>> Begin Available records

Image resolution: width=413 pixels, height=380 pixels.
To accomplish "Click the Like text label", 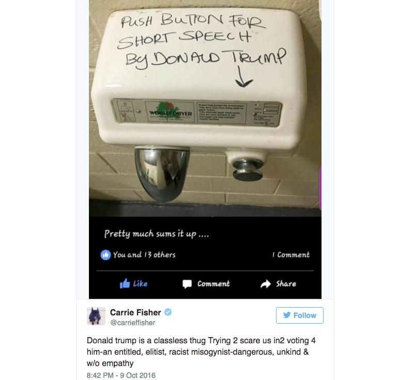I will tap(141, 284).
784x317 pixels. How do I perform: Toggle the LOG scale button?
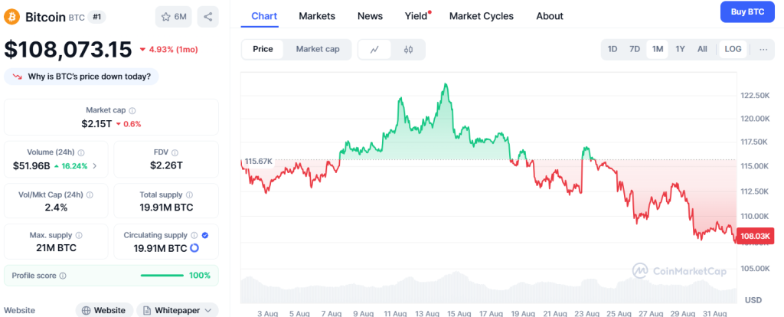click(733, 49)
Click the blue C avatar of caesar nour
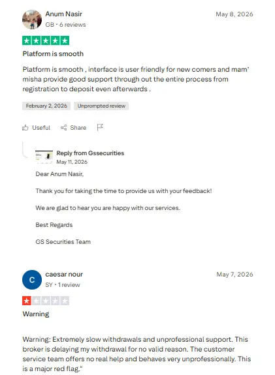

>> End Available records

_Task to complete_
List each line from the rows above that contains "pixels". Case counts.

_Exercise result_
Image resolution: width=413 pixels, height=380 pixels.
784x317 pixels. How do I perform: Toggle the LOG scale button?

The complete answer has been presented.